Dante lives in a period which sees the end of an world: the balance between the Papacy and the Empire is at his end.
When Charles the Valois enters in Florence, in 1301, at the head of the Black Guelphs, Dante (belonging to the White Faction of the same Guelph party, traditional enemy of the imperialist Ghibeline’s party) is condemned and exiled; he never will see its town again.
The White Faction were neither for the Emperor nor for the Pope; they were just for the total autonomy of the Communes from both the institutions headed by the Germans and by the Roman Church.
If we don’t keep in mind this fundamental detail, we risk to make the same mistake has committed A.N. Wilson in his last book we have already reviewed in this blog (but you can find more complete reviews on line: especially by the main news papers: the Indipendent, the Observer, the Telegraph, The Guardian etc) defining the great Italian poet, incoherent and even political instable till madness.

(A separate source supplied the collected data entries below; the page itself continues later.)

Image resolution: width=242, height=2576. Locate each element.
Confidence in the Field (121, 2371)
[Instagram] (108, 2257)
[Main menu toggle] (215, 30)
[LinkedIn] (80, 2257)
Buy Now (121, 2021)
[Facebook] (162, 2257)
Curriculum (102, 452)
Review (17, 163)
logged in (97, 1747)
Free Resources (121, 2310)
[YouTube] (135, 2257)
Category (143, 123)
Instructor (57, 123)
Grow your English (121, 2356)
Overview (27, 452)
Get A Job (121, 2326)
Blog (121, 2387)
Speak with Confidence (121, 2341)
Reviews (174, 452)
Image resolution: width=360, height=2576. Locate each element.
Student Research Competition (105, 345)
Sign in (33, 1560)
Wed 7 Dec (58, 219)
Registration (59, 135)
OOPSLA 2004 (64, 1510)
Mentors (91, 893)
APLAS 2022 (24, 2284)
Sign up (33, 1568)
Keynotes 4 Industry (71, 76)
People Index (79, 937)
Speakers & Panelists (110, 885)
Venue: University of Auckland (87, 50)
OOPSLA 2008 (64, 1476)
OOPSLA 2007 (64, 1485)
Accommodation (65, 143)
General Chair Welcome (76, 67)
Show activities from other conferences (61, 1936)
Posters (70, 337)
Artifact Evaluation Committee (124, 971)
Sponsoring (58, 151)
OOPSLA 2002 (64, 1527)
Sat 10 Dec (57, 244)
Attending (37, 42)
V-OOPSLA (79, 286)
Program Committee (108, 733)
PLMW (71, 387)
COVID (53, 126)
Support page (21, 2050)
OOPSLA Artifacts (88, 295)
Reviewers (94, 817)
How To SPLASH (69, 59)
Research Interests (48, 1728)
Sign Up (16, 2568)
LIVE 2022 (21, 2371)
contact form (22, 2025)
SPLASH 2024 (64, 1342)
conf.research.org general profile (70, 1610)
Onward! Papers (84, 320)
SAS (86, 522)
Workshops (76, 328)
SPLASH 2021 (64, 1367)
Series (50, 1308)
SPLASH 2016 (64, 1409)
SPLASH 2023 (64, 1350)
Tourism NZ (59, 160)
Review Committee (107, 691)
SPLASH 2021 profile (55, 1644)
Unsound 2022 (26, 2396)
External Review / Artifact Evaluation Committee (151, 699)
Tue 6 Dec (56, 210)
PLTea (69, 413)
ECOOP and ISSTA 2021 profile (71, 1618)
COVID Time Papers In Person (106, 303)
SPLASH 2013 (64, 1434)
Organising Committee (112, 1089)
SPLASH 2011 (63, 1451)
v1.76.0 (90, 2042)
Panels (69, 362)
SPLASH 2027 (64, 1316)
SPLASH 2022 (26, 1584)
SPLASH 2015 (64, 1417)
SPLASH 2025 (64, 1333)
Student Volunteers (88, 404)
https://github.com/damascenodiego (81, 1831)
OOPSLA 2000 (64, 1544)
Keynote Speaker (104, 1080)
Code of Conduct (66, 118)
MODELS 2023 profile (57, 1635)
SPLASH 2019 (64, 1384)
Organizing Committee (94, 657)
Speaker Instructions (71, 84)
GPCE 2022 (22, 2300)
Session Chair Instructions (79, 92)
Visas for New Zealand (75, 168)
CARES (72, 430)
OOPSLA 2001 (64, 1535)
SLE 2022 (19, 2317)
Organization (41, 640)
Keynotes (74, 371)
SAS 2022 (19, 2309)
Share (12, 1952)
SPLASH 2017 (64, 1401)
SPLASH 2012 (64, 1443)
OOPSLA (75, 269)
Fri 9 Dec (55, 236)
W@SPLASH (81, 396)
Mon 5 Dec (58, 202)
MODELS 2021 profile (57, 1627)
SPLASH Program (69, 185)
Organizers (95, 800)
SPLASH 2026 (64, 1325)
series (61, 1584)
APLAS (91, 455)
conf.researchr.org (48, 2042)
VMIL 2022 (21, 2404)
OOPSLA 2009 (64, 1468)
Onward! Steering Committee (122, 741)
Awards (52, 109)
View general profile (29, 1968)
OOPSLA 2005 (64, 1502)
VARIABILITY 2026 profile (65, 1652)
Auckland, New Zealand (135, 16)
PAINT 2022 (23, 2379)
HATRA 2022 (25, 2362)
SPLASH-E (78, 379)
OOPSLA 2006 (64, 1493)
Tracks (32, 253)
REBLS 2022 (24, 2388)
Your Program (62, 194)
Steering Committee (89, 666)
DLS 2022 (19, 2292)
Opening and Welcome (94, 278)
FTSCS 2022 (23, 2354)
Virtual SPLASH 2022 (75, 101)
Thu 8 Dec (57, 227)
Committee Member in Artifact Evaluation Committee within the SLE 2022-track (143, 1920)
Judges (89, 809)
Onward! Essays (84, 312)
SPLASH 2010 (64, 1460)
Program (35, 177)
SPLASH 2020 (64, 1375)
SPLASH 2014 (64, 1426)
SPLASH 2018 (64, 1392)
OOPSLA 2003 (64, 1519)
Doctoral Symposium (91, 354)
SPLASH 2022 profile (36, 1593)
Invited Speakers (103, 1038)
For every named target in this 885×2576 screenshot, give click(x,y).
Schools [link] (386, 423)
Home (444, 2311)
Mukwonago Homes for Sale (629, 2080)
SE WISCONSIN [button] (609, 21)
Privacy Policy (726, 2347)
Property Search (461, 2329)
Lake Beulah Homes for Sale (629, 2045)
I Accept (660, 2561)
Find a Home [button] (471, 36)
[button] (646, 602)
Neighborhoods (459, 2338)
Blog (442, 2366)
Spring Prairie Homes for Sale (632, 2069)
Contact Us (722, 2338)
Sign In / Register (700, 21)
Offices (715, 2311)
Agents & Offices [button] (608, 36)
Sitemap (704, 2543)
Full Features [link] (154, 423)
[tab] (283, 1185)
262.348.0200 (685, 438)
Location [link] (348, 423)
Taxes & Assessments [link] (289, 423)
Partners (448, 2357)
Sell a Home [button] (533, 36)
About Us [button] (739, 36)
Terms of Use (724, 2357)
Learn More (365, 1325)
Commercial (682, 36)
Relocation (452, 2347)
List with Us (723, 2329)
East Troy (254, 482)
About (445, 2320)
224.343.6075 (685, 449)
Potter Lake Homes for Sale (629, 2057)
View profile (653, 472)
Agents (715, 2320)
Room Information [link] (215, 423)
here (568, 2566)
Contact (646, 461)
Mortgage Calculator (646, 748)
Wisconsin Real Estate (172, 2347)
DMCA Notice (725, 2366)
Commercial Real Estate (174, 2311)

As acutely has pointed out a well founded Italian writer, Angelo Ruggeri (who, by the way, is writing an exhaustive answer to the Wilson’s Dante in love) it must be observed that Dante, in his last 20 years of his life, was an exiled man, sued by the Roman Inquisitors as heretic, with great risks, not only for his liberty, but also for his life.
That’s the main reason, according to Angelo Ruggeri’s theory, why Dante made alliances with Ghibelines, in order to be protected, better than with the same Guelph’s partisans (which black’s fraction, by the way, was responsible of his political and personal disgrace).